2月 10, 2024

Embedded Systems Architecture: A Comprehensive Guide for Engineers and Programmers

Embedded Systems Architecture

A Comprehensive Guide for Engineers and Programmers

By
Tammy Noergaard

CHAPTER 4 Embedded Processors

An electronic device contains at least one master processor, acting as the central controlling device, and can have additional slave processors that work with and are controlled by the master processor.

For ex., STPC ATLAS is a powerful X86 Core PC Compatible Information Appliance System-on-Chip .

The STPC Atlas integrates a standard 5th generation x86 core along with a powerful UMA graphics/video chipset, support logic including PCI, ISA, Local Bus, USB, EIDE controllers and combines them with standard I/O interfaces to provide a single PC compatible subsystem on a single device, suitable for all kinds of terminal and industrial appliances.

In the block diagram of an x86 reference board, the Atlas STPC is the master processor, and the super I/O and ethernet controllers are slave processors.

The complexity of the master processor usually determines whether it is classiﬁed as a micro-processor or a microcontroller:

microprocessors contain a minimal set of integrated memory and I/O components
microcontrollers have most of the system memory and I/O components integrated on the chip.

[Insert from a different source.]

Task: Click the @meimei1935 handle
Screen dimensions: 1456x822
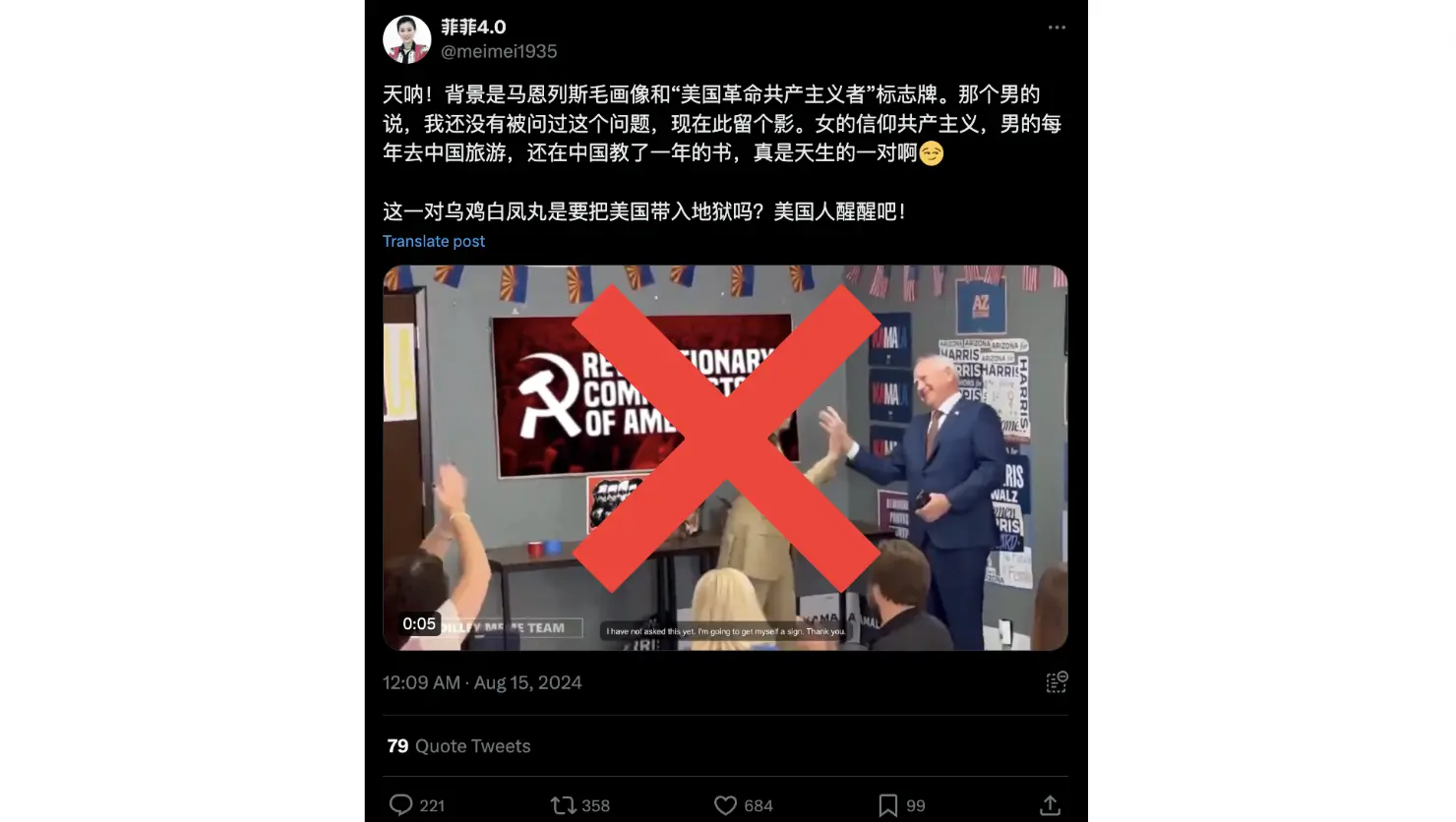Action: (499, 51)
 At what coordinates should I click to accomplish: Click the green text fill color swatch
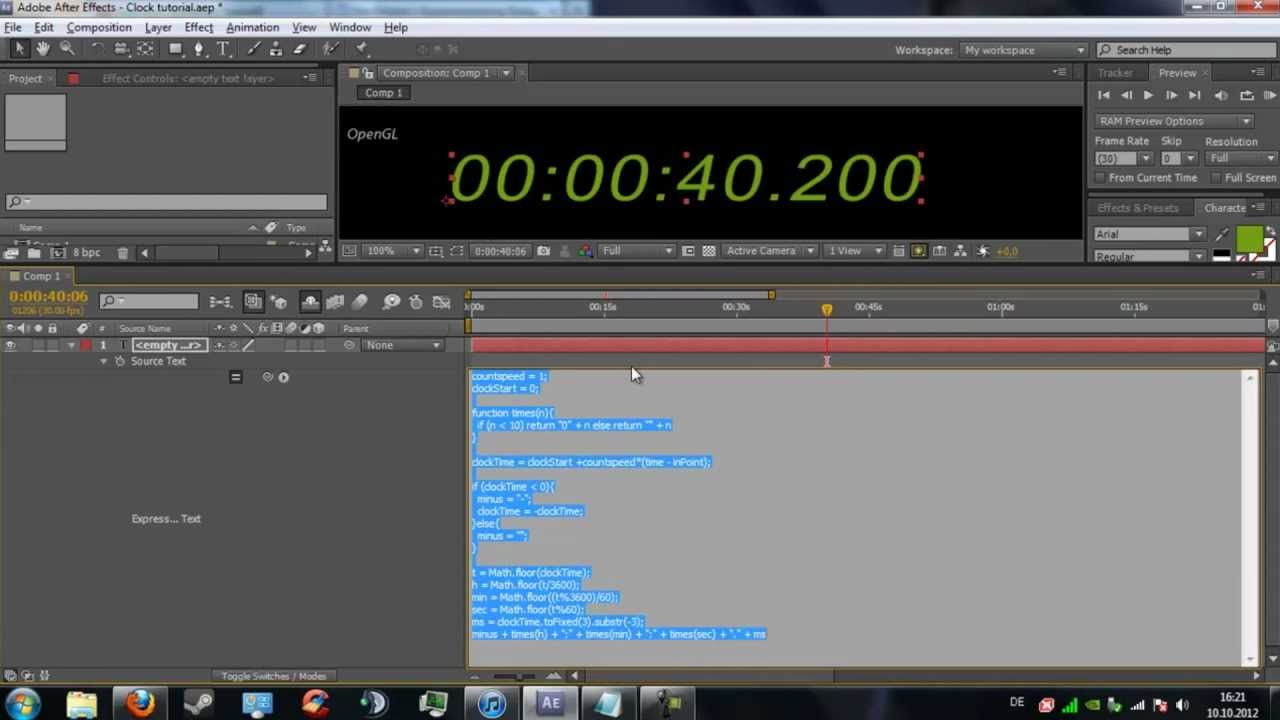click(1248, 238)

With fewer components and lower power requirements, an integrated processor may result in a smaller and cheaper board.
Processors are considered to be of the same architecture when they can execute the same set of machine code instructions.

4.1 ISA Architecture Models

The features that are built into an architecture’s instruction set are commonly referred to as the Instruction Set Architecture or ISA.

CHAPTER 5 Board Memory

Embedded platforms can have a memory hierarchy, a collection of different types of memory, each with unique speeds, sizes, and usages.

Some of this memory can be physically integrated on the processor, like registers and certain types of primary memory, which is memory connected directly to or integrated in the processor such as ROM, RAM, and level-1 cache.
Some types of primary memory, such as ROM, level-2+ cache, and main memory, and secondary/tertiary memory, which is memory that is connected to the board but not the master processor directly

The basics of memory operation are essentially the same whether the memory is integrated into an IC or located discretely on a board.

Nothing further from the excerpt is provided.